The Fine Art of Writing and Waiting

Published in: July-August 2016 issue.


Stars Seen in PersonStars Seen in Person: Selected Journals of John Wieners
Edited by Michael Seth Stewart
City Lights Books. 219 pages, $16.95


I MET JOHN WIENERS once in Boston. It was in the late 1990s, after a reading I’d done at the Glad Day Bookshop on Boylston Street. The manager, John Mitzel, and writer Charlie Shively, both of whom I’d known for some time, closed the shop and we walked to the foyer, where a tall man with an aristocratic nose was penciling in a notebook, waiting. Then all four of us wended our way to Chinatown for dinner. It had been a large, excited audience, and Mitzel and Shively were in high spirits and talkative. Wieners said almost nothing, but I noticed how much they deferred to him in small ways. Just as we were splitting up, Wieners said, “I remember you from the early 1970’s. Beacon Hill. You used to go to Sporters. I’d see you coming from your friend’s flat.” I said I used to visit her, but not often, as I was working at a bookstore to make my living then. Wieners replied: “You wore button denims and the tight black T-shirts under your leather jacket that rode above your navel, exposing a few brilliant inches of skin. So I knew you had to be from somewhere else.”

That exact description of how I dressed in my late twenties could sum up Wieners as a poet and as a man. The precision of observed detail, the unforced generalization, the cosmopolitanism, and the ability to see a few inches of bare skin as metaphor, symbol, or definition—these are Wieners’ trademark skills. Reading Stars Seen in Person: Selected Journals, with over 200 pages of prose and poetry, confirmed that assessment.

Was John Wieners a Beat poet? This collection is published by City Lights. His work is found in anthologies of those ’50s stalwarts, and he’s seen in photos with San Francisco poets and landmarks. Was he a New York poet? He lived in Manhattan over the years. Was he a New England poet, a real Bostonian? A gay poet? A confessional poet? An imagist poet? Yes to all of these descriptors. What’s becoming clear from this collection of his journals from the 1950s and ’60s, with many poems from those years and later, is that John Wieners was an important American writer of the 20th century, a voice of his time, a gay man open to relationships, a seeker, and above all someone who needs to be read a great deal more often.

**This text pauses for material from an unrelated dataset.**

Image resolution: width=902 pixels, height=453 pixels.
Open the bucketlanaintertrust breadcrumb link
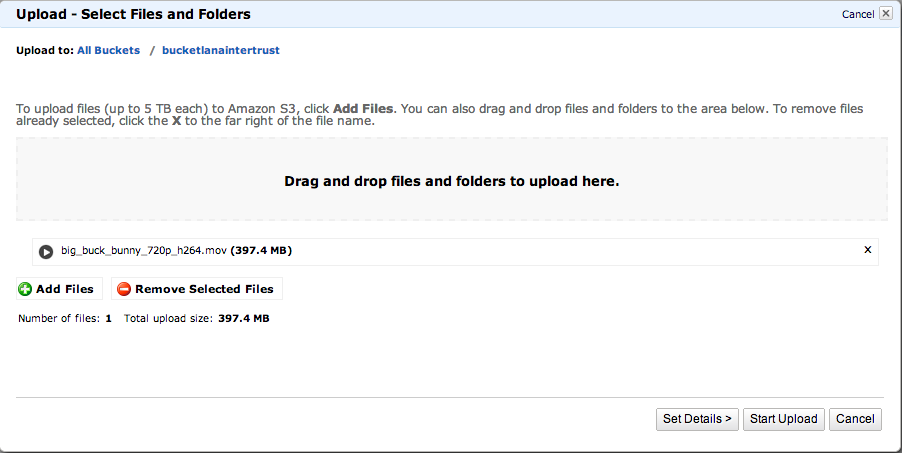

He made his mark early on, in 1958, with The Hotel Wentley Poems, which can stand with the best of Charles Olson and Allen Ginsberg, his peers. But reading his Selected Poems, 1958-1984, it’s clear that he went beyond the Beats on a voyage of discovery that kept him in poverty, landed him in mental hospitals, and tested his friendships and family.

The great love of his life came early, as a teenager, with a boy his age from the same Irish-American, working-class background. These lines are from “Billie”: “He was as a god/ stepped out of eternal dream/ along the boardwalk.” But after years of contentment, Billie left Wieners and married a woman. The next five decades were filled with dismay and lack of fulfillment. Wrote Wieners in “Invitation”: “When I think on him/ my head sickens and/ I am reduced/ to a brute.” Only later would he be able to write:

Some men seek silence for their company
some see in crowded bars their retreat
some find in single romance, solace

while for others the common white body heat.
For me it is more in waiting, writing and waiting
for the proper moment, through friends who love me.
Having found his place in life as a poet, Wieners pondered what that meant, and he reached various conclusions. In “Music” he asked, “What is poetry?/ Breath, competence, success/ or simply Eros. Four sides to every thing.” He was both tightly bound into and yet rebellious toward his close-knit family. In “The Spoiled Son” he writes:
I have built a world for myself
slowly, and without design
of flowers and paintings from other times,

Out of buttons and gold frames,
smiling faces of poets.
I have ignored the coughs of my parents
from darkened rooms, and within
I have erected structures that withstand time,
I walk there in frozen sunlight.
He was right. They have withstood time. As an imagist poet he has few equals. Read “Consolation”: “The loneliness of hotels linger/ in gray mid-Manhattan/ in mid-morning mist/ as taxis splash through rain.” But in the end Wieners knew he alone was what remained, “writing and waiting,” as he put it more than once in his poems and journals. Or, as in “Solitary Pleasure”:
It is the last day of the week, and hard-working shop girls
give thanks the weekend was here, but I have nowhere
to go, no one to see, only the old lantern on the path
to herald someone who never comes back, who has never
come here.

Stars Seen in Person is a good start toward reviving Wieners. Another step in this direction was the publication last year of a collection titled Supplication: Selected Poems of John Wieners (Wave Books).


Felice Picano’s latest book is a memoir titled Nights at Rizzoli (OR Books, 2015).